*** Opening of Supplied records ***

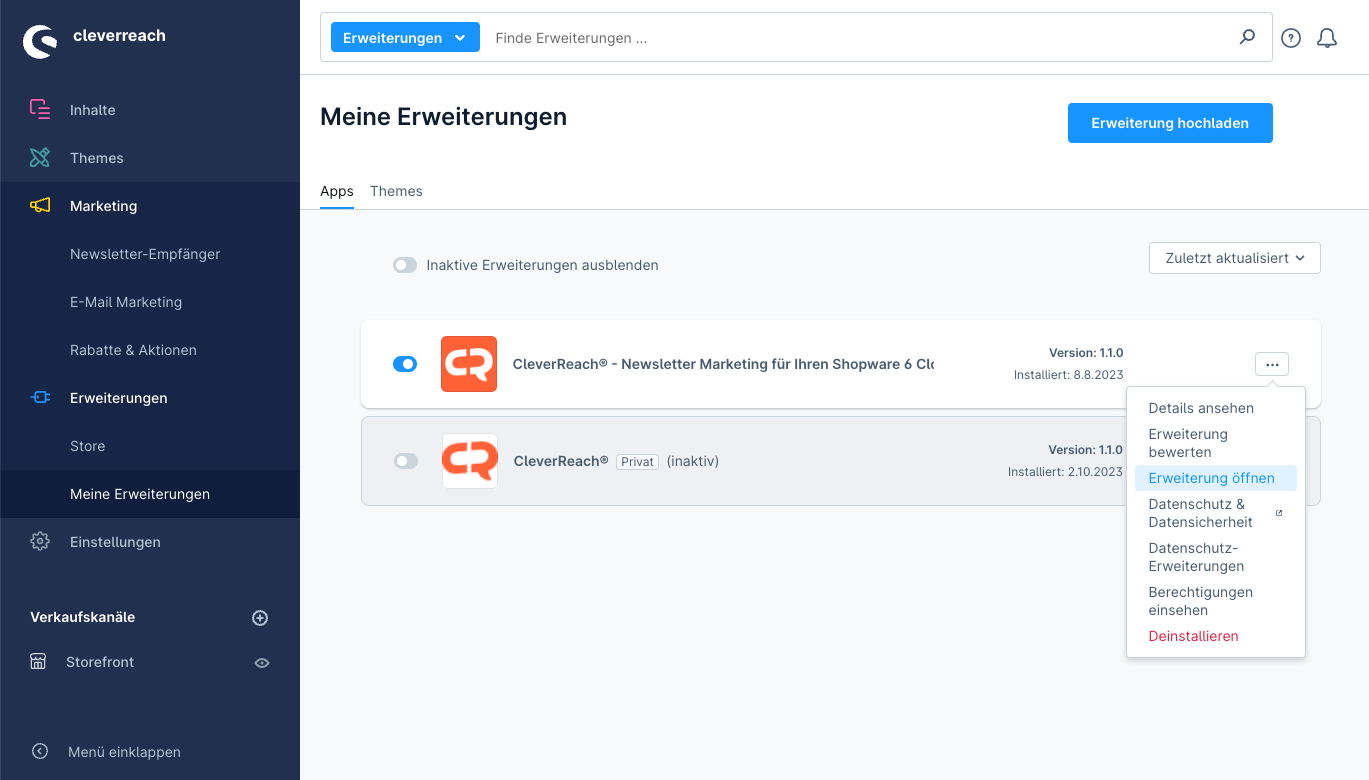
Task: Disable the active CleverReach newsletter extension
Action: point(405,364)
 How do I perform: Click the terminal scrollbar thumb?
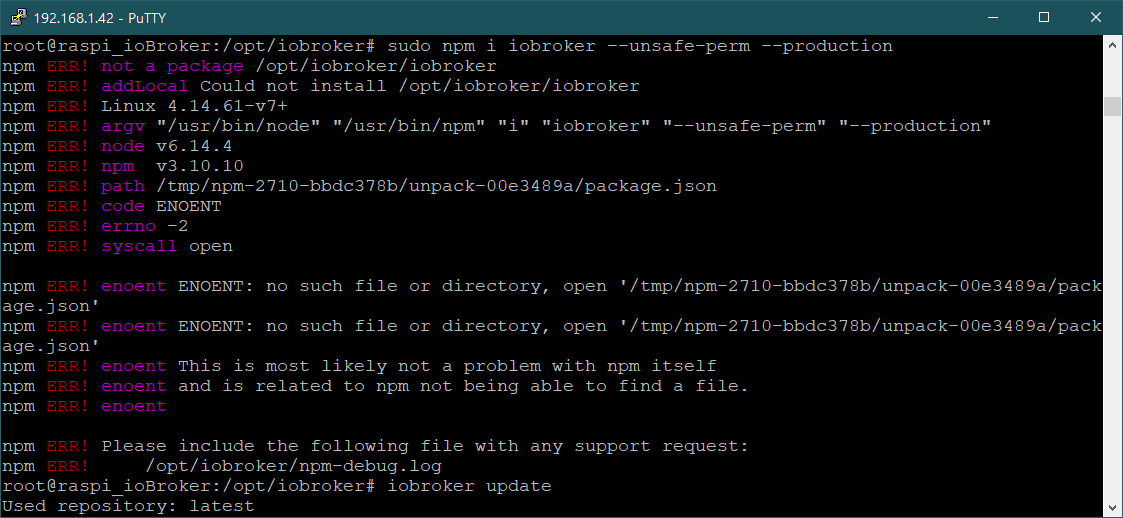pos(1112,106)
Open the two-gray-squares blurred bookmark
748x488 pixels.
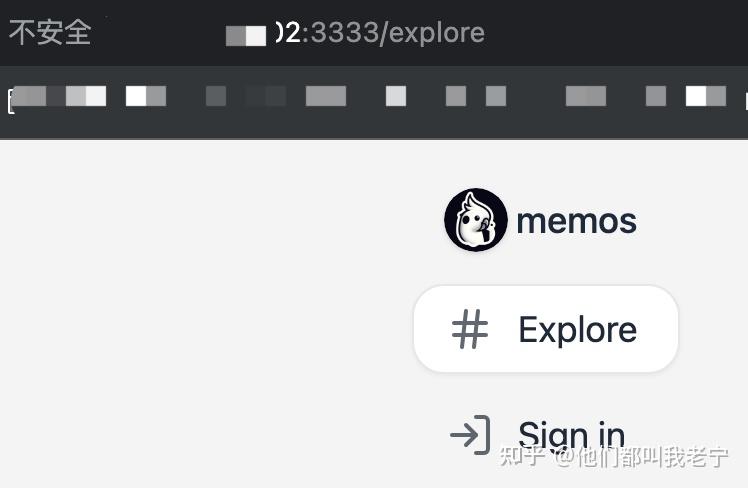[476, 96]
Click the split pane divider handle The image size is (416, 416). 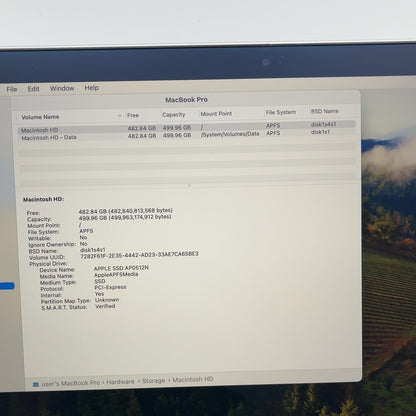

*** Close of Supplied records ***

__Your task__:
The required output is an exact copy of the lines from the one with "Open the two-gray-squares blurred bookmark" through the final line of the data above, with pictures removed.

__Solved problem__:
Open the two-gray-squares blurred bookmark
748x488 pixels.
[476, 96]
Click the split pane divider handle The image size is (416, 416). 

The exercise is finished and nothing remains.